## Document section
Scikit-Learn Clustering Algorithms — Deep Dive

Production clustering with scikit-learn — from K-Means internals and DBSCAN parameter tuning to evaluation frameworks and scaling strategies.

Technical foundation

Clustering algorithms optimize different objective functions, which is why they find different structures in the same data:

K-Means minimizes within-cluster sum of squares (WCSS): Σ Σ ||x - μ_k||²
DBSCAN maximizes density-connected components
Agglomerative minimizes a linkage criterion (Ward’s = WCSS increment, complete = max inter-cluster distance)
GMM maximizes the log-likelihood of a mixture of Gaussians

Understanding these objectives explains each algorithm’s biases: K-Means prefers spherical clusters because WCSS penalizes distance from centroids. DBSCAN prefers uniformly dense regions because its density criterion doesn’t adapt to varying densities.

K-Means: deep implementation

import numpy as np
from sklearn.cluster import KMeans, MiniBatchKMeans
from sklearn.preprocessing import StandardScaler
from sklearn.datasets import make_blobs

# Generate clustered data
X, y_true = make_blobs(n_samples=10000, centers=5, n_features=15, random_state=42)

# ALWAYS scale before K-Means — it uses Euclidean distance
scaler = StandardScaler()
X_scaled = scaler.fit_transform(X)

kmeans = KMeans(
    n_clusters=5,
    init='k-means++',    # smart initialization, avoids poor convergence
    n_init=10,           # run 10 times with different seeds, keep best
    max_iter=300,
    tol=1e-4,            # convergence threshold
    algorithm='lloyd',   # 'lloyd' (standard) or 'elkan' (faster for low-d)
    random_state=42,
)

kmeans.fit(X_scaled)

print(f"Inertia: {kmeans.inertia_:.0f}")
print(f"Iterations: {kmeans.n_iter_}")
print(f"Cluster sizes: {np.bincount(kmeans.labels_)}")

K-Means++ initialization

Standard random initialization can place centroids in the same cluster, causing poor convergence. K-Means++ selects initial centroids that are spread apart:

Choose the first centroid randomly
For each subsequent centroid, select a point with probability proportional to its squared distance from the nearest existing centroid
Repeat until k centroids are placed

This guarantees an O(log k)-competitive solution and dramatically improves convergence in practice.

Optimal K selection

from sklearn.metrics import silhouette_score, calinski_harabasz_score, davies_bouldin_score
import matplotlib.pyplot as plt

k_range = range(2, 15)

## Data rows

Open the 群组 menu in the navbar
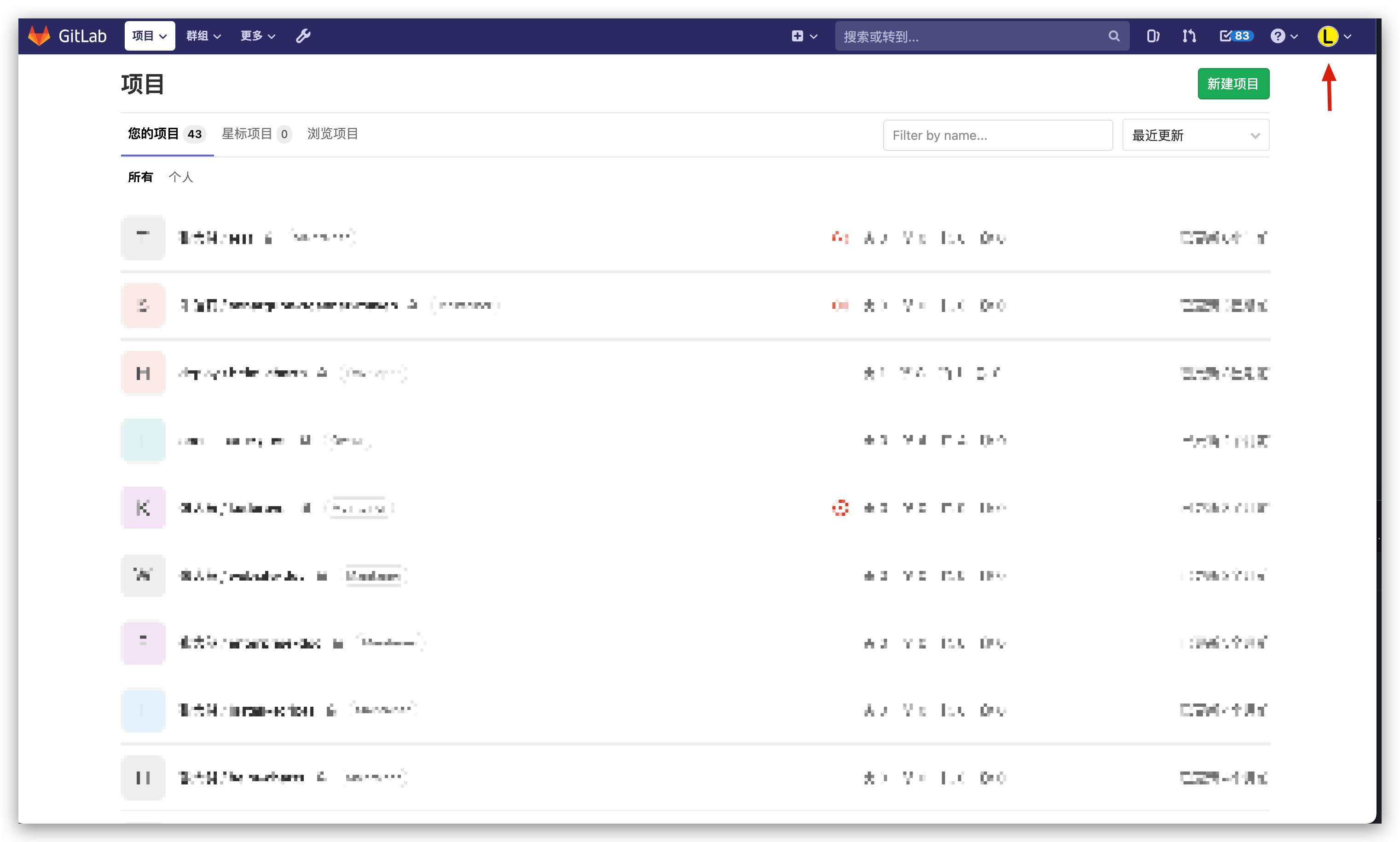Screen dimensions: 1400x842 click(x=202, y=35)
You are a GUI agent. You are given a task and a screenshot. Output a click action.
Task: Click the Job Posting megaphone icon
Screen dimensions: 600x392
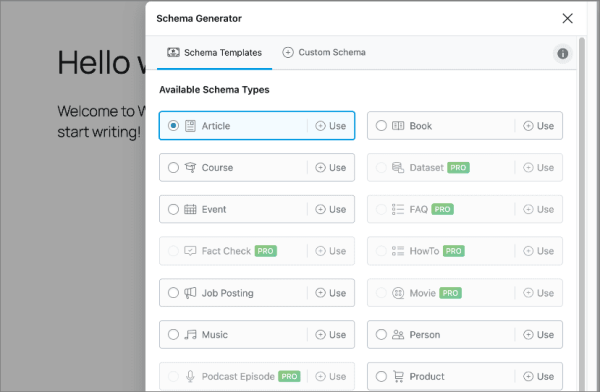(190, 293)
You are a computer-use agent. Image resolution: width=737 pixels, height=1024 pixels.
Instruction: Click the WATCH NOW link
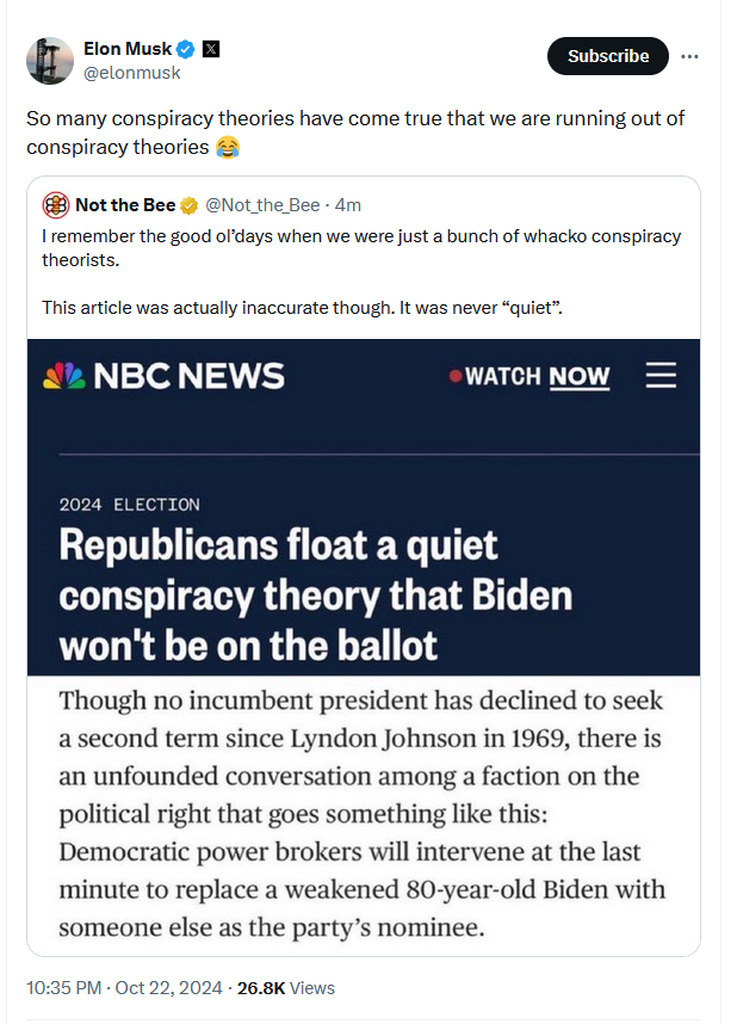[x=537, y=377]
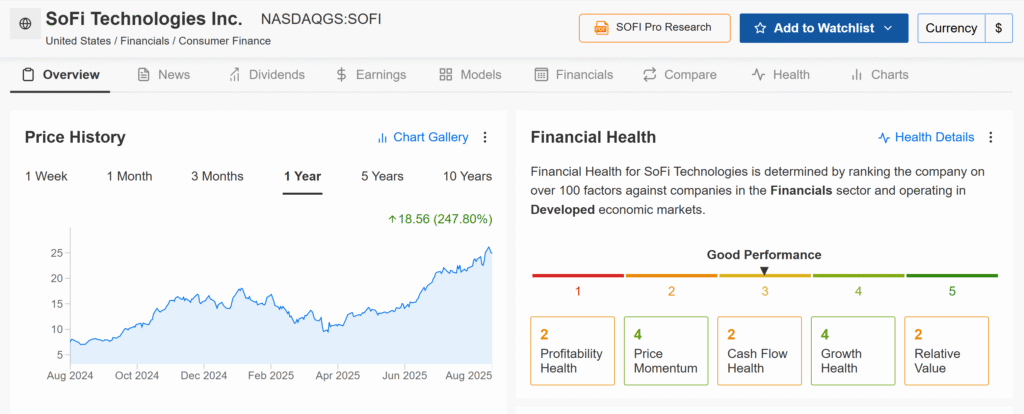The height and width of the screenshot is (414, 1024).
Task: Click the star icon in Add to Watchlist
Action: [760, 28]

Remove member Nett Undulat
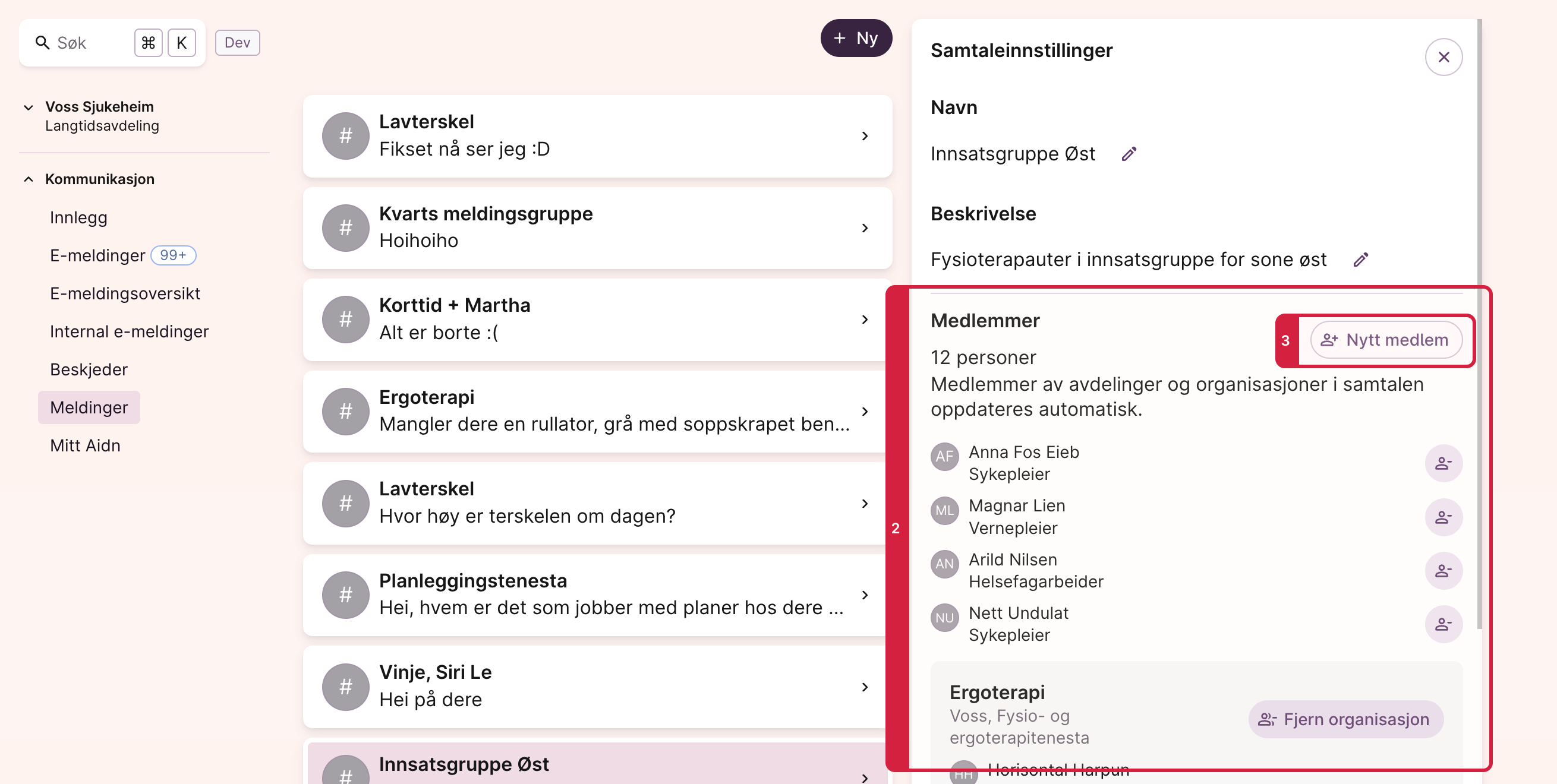pos(1443,624)
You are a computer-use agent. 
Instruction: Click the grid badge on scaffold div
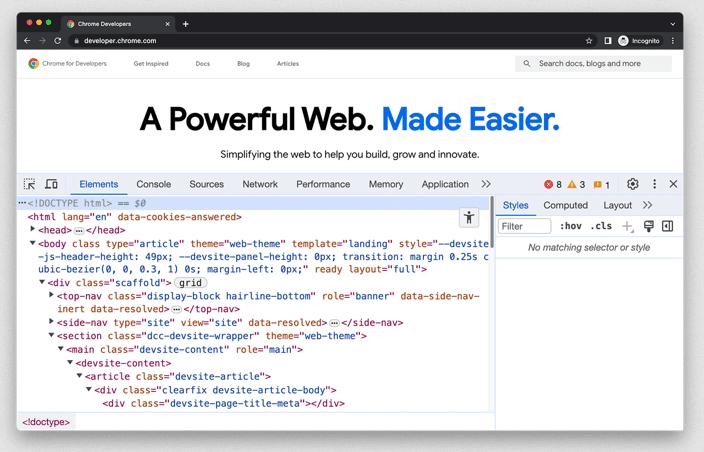coord(191,283)
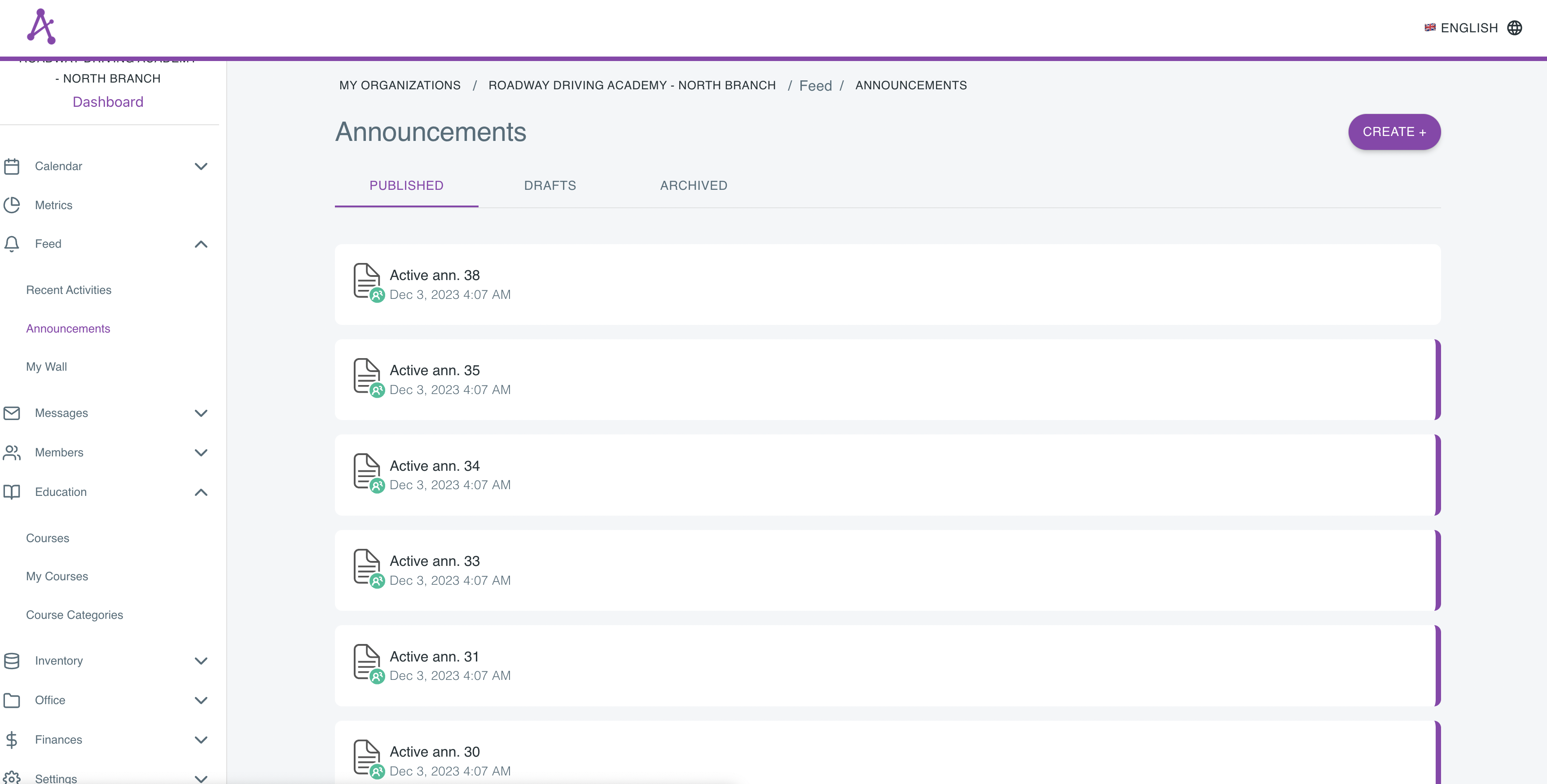This screenshot has height=784, width=1547.
Task: Expand the Inventory section
Action: coord(201,661)

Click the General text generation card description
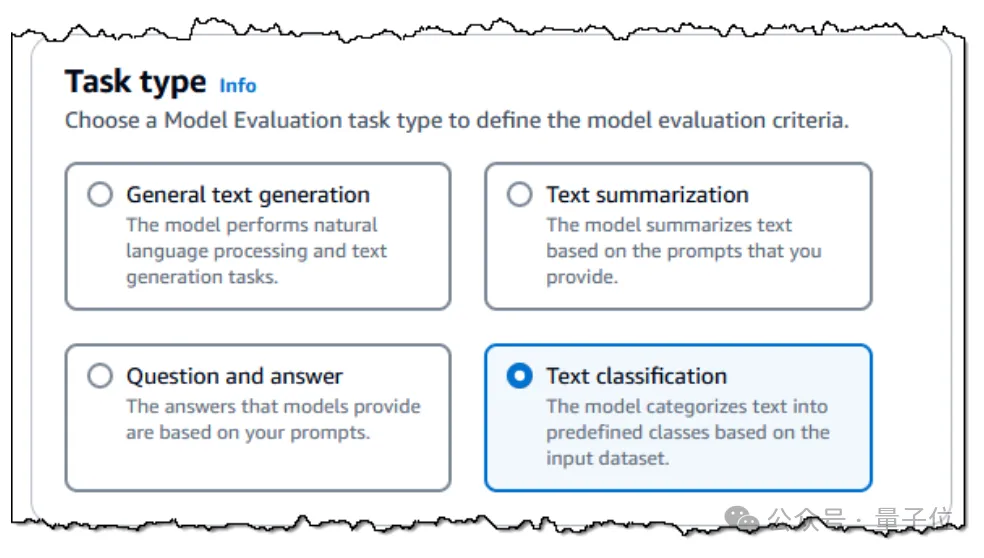point(256,251)
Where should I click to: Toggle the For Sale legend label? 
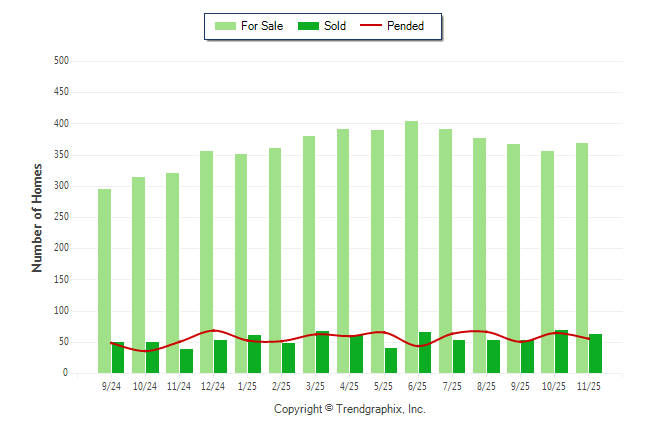pos(262,26)
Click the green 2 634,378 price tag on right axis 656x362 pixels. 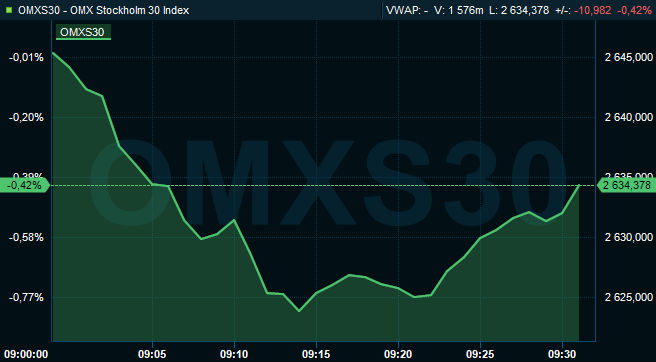coord(626,185)

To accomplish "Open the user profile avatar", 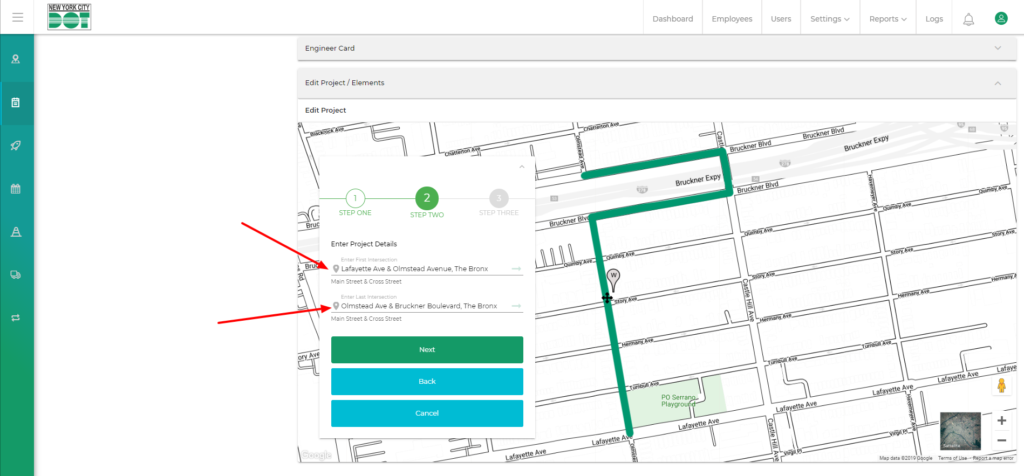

## Set exercise A
Update the passage of the scikit-learn clustering page that begins at the words "Technical foundation" and ends after "to varying densities.", writing it out again with "WCSS" changed to "inertia".
## Set exercise B
Go on with the scikit-learn clustering page from the point where it stops.

## Right answer A
Technical foundation

Clustering algorithms optimize different objective functions, which is why they find different structures in the same data:

K-Means minimizes within-cluster sum of squares (inertia): Σ Σ ||x - μ_k||²
DBSCAN maximizes density-connected components
Agglomerative minimizes a linkage criterion (Ward’s = inertia increment, complete = max inter-cluster distance)
GMM maximizes the log-likelihood of a mixture of Gaussians

Understanding these objectives explains each algorithm’s biases: K-Means prefers spherical clusters because inertia penalizes distance from centroids. DBSCAN prefers uniformly dense regions because its density criterion doesn’t adapt to varying densities.

## Right answer B
metrics = {'inertia': [], 'silhouette': [], 'calinski': [], 'davies_bouldin': []}

for k in k_range:
    km = KMeans(n_clusters=k, n_init=10, random_state=42)
    labels = km.fit_predict(X_scaled)

    metrics['inertia'].append(km.inertia_)
    metrics['silhouette'].append(silhouette_score(X_scaled, labels))
    metrics['calinski'].append(calinski_harabasz_score(X_scaled, labels))
    metrics['davies_bouldin'].append(davies_bouldin_score(X_scaled, labels))

fig, axes = plt.subplots(2, 2, figsize=(14, 10))

axes[0, 0].plot(k_range, metrics['inertia'], 'bo-')
axes[0, 0].set_title('Elbow Method (Inertia)')

axes[0, 1].plot(k_range, metrics['silhouette'], 'go-')
axes[0, 1].set_title('Silhouette Score (higher = better)')

axes[1, 0].plot(k_range, metrics['calinski'], 'ro-')
axes[1, 0].set_title('Calinski-Harabasz (higher = better)')

axes[1, 1].plot(k_range, metrics['davies_bouldin'], 'mo-')
axes[1, 1].set_title('Davies-Bouldin (lower = better)')

for ax in axes.flat:
    ax.set_xlabel('Number of clusters (k)')

plt.tight_layout()

Interpreting results: When metrics disagree on optimal K, prefer the K that makes domain sense. A retail customer segmentation with K=47 might score well mathematically but be useless for marketing.

Mini-Batch K-Means for scale

mbk = MiniBatchKMeans(
    n_clusters=5,
    batch_size=1024,
    n_init=10,
    max_iter=300,
    random_state=42,
)

# 10-100x faster than standard K-Means on large datasets
# Slight quality tradeoff (typically <1% silhouette score difference)
mbk.fit(X_scaled)

Mini-Batch K-Means uses random mini-batches instead of the full dataset per iteration, reducing per-iteration cost from O(nkd) to O(bkd) where b << n.

DBSCAN: density-based clustering

from sklearn.cluster import DBSCAN
from sklearn.neighbors import NearestNeighbors

# Heuristic for eps: k-distance plot
nn = NearestNeighbors(n_neighbors=10)
nn.fit(X_scaled)
distances, _ = nn.kneighbors(X_scaled)
k_distances = np.sort(distances[:, -1])

plt.figure(figsize=(10, 5))
plt.plot(k_distances)
plt.xlabel('Points (sorted by 10-NN distance)')
plt.ylabel('10-NN Distance')
plt.title('K-Distance Plot — Look for the "knee"')
plt.tight_layout()

# The "knee" in this plot suggests a good eps value
eps_value = 1.5  # read from the knee of the plot

dbscan = DBSCAN(
    eps=eps_value,
    min_samples=10,      # rule of thumb: 2 × n_features
    metric='euclidean',
    algorithm='auto',    # 'ball_tree', 'kd_tree', or 'brute'
    n_jobs=-1,
)

labels = dbscan.fit_predict(X_scaled)

n_clusters = len(set(labels)) - (1 if -1 in labels else 0)
n_noise = (labels == -1).sum()
print(f"Clusters: {n_clusters}, Noise points: {n_noise} ({n_noise/len(labels)*100:.1f}%)")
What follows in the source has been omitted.